Direktur RSUD dr. H. Moh. Anwar Sumenep, dr. Erliyati, mengatakan bidan menjadi garda terdepan pelayanan kesehatan ibu dan anak karena berinteraksi langsung dengan masyarakat sejak masa kehamilan hingga persalinan dan masa nifas. Keberadaan bidan berkontribusi besar dalam upaya menekan angka kematian ibu dan bayi, khususnya di daerah yang jauh dari fasilitas kesehatan.
“Bidan salah satu elemen penting dalam menekan angka kematian ibu dan bayi. Mereka hadir langsung di tengah masyarakat dan berperan sejak awal proses kehamilan sampai masa nifas,” katanya pada tutur dr. Erliyati, Jumat 29 Mei 2026.

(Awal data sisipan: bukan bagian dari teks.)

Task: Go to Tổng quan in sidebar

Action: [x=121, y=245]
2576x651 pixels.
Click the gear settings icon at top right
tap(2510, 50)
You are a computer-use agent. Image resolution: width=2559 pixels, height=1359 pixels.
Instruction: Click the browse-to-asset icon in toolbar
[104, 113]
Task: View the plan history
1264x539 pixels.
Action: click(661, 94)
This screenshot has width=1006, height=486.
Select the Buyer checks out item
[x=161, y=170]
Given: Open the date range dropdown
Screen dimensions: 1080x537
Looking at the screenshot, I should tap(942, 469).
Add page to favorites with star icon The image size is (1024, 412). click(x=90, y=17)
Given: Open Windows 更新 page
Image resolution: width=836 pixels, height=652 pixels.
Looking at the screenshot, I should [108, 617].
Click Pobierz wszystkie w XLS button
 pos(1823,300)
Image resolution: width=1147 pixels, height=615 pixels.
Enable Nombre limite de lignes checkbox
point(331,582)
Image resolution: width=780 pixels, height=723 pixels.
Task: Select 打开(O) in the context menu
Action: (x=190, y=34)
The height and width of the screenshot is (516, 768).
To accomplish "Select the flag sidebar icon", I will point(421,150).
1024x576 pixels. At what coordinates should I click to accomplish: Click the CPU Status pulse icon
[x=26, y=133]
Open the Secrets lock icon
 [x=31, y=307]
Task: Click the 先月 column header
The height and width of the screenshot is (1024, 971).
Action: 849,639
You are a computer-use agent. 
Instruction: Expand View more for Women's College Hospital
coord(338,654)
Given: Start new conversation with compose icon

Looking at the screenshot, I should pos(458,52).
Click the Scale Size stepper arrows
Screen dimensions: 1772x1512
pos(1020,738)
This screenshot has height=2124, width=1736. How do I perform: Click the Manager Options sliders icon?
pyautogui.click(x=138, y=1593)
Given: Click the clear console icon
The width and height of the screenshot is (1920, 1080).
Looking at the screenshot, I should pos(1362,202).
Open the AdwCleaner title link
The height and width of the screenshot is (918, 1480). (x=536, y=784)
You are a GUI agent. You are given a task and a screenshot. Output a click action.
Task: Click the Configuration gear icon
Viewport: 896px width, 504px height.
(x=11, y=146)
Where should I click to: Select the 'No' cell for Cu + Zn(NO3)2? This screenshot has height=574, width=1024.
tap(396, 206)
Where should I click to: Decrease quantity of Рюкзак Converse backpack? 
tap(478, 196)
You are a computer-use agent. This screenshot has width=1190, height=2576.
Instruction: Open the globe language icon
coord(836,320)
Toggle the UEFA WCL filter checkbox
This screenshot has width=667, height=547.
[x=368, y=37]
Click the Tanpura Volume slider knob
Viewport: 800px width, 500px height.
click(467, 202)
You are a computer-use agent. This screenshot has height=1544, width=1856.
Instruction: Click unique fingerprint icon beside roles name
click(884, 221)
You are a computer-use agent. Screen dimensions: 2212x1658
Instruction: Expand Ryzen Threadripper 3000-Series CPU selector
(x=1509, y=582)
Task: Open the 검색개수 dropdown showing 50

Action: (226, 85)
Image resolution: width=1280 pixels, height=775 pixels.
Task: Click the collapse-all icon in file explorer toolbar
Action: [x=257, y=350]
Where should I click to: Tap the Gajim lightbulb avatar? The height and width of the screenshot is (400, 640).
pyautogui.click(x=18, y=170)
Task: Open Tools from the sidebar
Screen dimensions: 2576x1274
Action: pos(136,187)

Menurutnya, di sejumlah daerah terpencil, bidan sering kali menjadi tenaga kesehatan pertama sekaligus satu-satunya yang dapat dijangkau masyarakat saat membutuhkan layanan kesehatan ibu dan anak. Seperti di sejumlah pulau-pulau kecil di Kangean, seperti Pulau Tangjung Kiaok.
“Di wilayah dengan keterbatasan akses layanan kesehatan, bidan sering menjadi ujung tombak pelayanan. Karena itu penguatan kapasitas dan pemerataan tenaga bidan sangat penting,” ujarnya.
Tak hanya membantu proses persalinan, bidan juga memiliki tanggung jawab besar dalam memberikan edukasi kesehatan kepada masyarakat, mendampingi ibu hamil secara psikologis, serta meningkatkan pemahaman keluarga mengenai pentingnya kesehatan ibu dan anak.
Dari itu, pendekatan humanis yang dilakukan bidan menjadi salah satu faktor penting dalam menciptakan kehamilan dan persalinan yang aman. Sehingga angka kematian anak dan ibu bisa ditekan.
“Peran bidan bukan hanya tindakan medis, tetapi juga memberikan pemahaman kepada masyarakat agar lebih siap menghadapi kehamilan dan persalinan dengan aman,” tukasnya.